- **HOW TO COMPLETE THIS TASK**: Only the closing part of the listing is wanted: reproduce exactly the line containing "width=800, height=628. 53,169" and all lines below it.

- **ENTRIES SHOWN**:
----

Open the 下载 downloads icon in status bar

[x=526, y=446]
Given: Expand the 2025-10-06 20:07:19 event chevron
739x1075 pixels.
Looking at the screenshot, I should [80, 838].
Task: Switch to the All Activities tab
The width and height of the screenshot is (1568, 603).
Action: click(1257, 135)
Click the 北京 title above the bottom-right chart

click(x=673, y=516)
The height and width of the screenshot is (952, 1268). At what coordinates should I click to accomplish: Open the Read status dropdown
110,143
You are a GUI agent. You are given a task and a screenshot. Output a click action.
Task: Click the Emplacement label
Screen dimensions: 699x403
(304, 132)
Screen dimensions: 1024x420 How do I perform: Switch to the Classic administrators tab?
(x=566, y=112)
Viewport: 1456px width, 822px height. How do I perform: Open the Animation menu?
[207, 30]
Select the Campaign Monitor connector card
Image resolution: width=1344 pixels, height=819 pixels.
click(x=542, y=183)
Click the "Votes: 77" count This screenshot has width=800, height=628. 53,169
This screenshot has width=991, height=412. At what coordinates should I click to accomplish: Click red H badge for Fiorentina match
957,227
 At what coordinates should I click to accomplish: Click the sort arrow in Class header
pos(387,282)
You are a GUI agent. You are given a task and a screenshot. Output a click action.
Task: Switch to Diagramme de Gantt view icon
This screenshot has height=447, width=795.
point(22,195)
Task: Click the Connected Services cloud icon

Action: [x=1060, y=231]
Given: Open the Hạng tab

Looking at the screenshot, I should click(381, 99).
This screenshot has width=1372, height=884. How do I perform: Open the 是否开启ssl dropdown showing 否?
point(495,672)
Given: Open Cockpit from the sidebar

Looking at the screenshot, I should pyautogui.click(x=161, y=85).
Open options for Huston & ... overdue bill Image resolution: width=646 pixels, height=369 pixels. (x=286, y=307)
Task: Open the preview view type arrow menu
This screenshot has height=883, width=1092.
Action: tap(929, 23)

----

- **YOUR SOLUTION**:
Click the "Votes: 77" count This screenshot has width=800, height=628. 53,169
This screenshot has width=991, height=412. At what coordinates should I click to accomplish: Click red H badge for Fiorentina match
957,227
 At what coordinates should I click to accomplish: Click the sort arrow in Class header
pos(387,282)
You are a GUI agent. You are given a task and a screenshot. Output a click action.
Task: Switch to Diagramme de Gantt view icon
This screenshot has height=447, width=795.
point(22,195)
Task: Click the Connected Services cloud icon

Action: [x=1060, y=231]
Given: Open the Hạng tab

Looking at the screenshot, I should click(381, 99).
This screenshot has width=1372, height=884. How do I perform: Open the 是否开启ssl dropdown showing 否?
point(495,672)
Given: Open Cockpit from the sidebar

Looking at the screenshot, I should pyautogui.click(x=161, y=85).
Open options for Huston & ... overdue bill Image resolution: width=646 pixels, height=369 pixels. (x=286, y=307)
Task: Open the preview view type arrow menu
This screenshot has height=883, width=1092.
Action: tap(929, 23)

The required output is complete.